Although this had happened to him nine times before, he said, “Neither do I.”
She clutched a box of vanilla wafers as though she might throw it in his face and run if she decided he was a walking headline (BERSERK MAN SHOOTS SIX IN SUPERMARKET). Nevertheless, she was enough of a good Samaritan to hang in for another exchange: “Are you all right?”
No doubt, he was pale. He felt as if all the blood had drained out of his face. He tried to put on a reassuring smile, knew it was a ghastly grimace, and said, “Gotta go.”

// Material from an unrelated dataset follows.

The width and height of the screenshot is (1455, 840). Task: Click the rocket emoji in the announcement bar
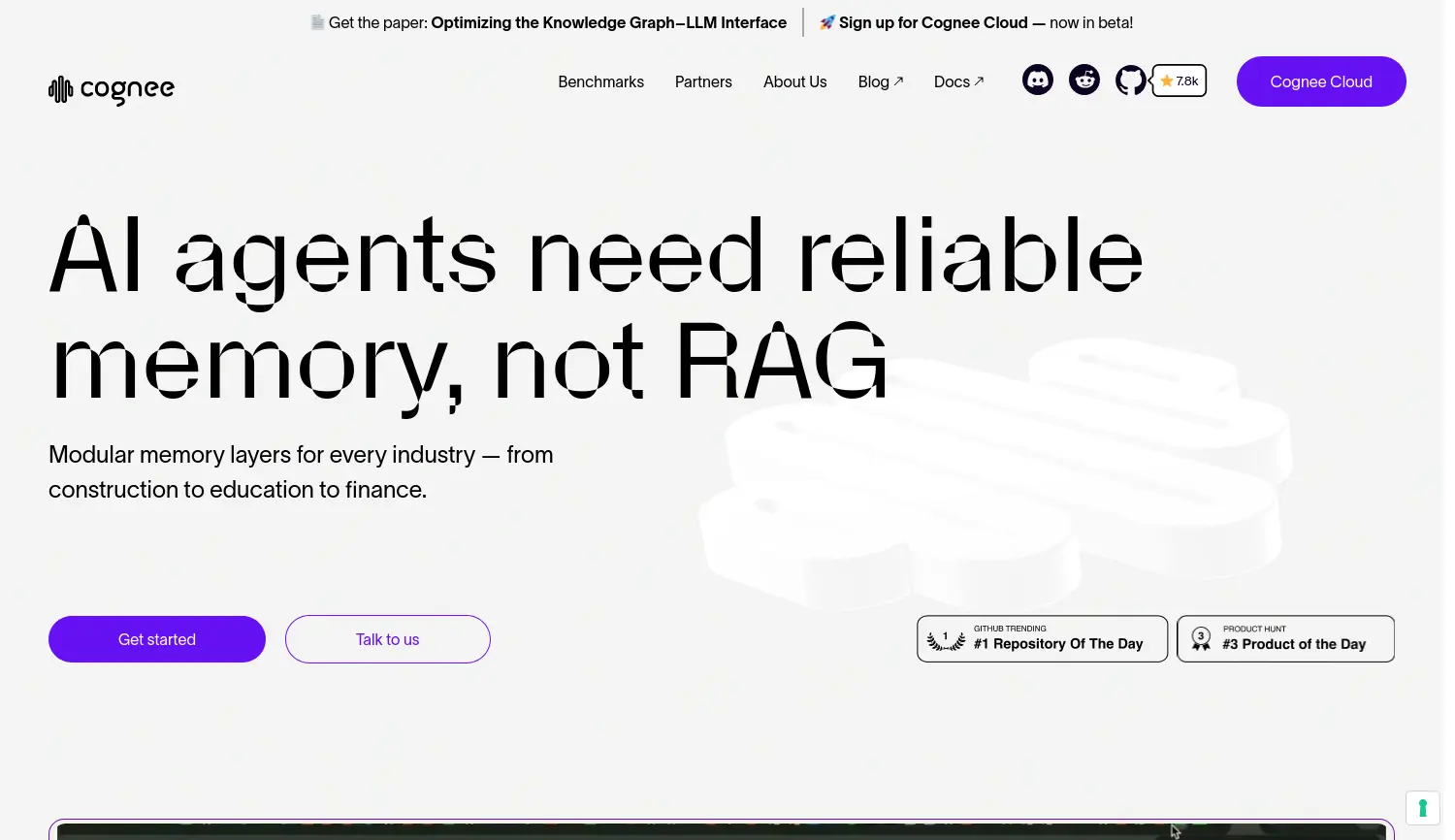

Turning away from his shopping cart, Jim walked out of the market, into the searing August heat. The forty-degree temperature change momentarily locked the breath in his lungs. The blacktop in the parking lot was tacky in places. Sun silvered the windshields of the cars and seemed to shatter into dazzling splinters against chrome bumpers and grilles.
He went to his Ford. It had air-conditioning, but even after he had driven across the lot and turned onto Crown Valley Parkway, the draft from the dashboard vents was refreshing only by comparison with the baking-oven atmosphere in the car. He put down his window.
Initially he did not know where he was going. Then he had a vague feeling that he should return home. Rapidly the feeling became a strong hunch, the hunch became a conviction, and the conviction became a compulsion. He absolutely had to get home.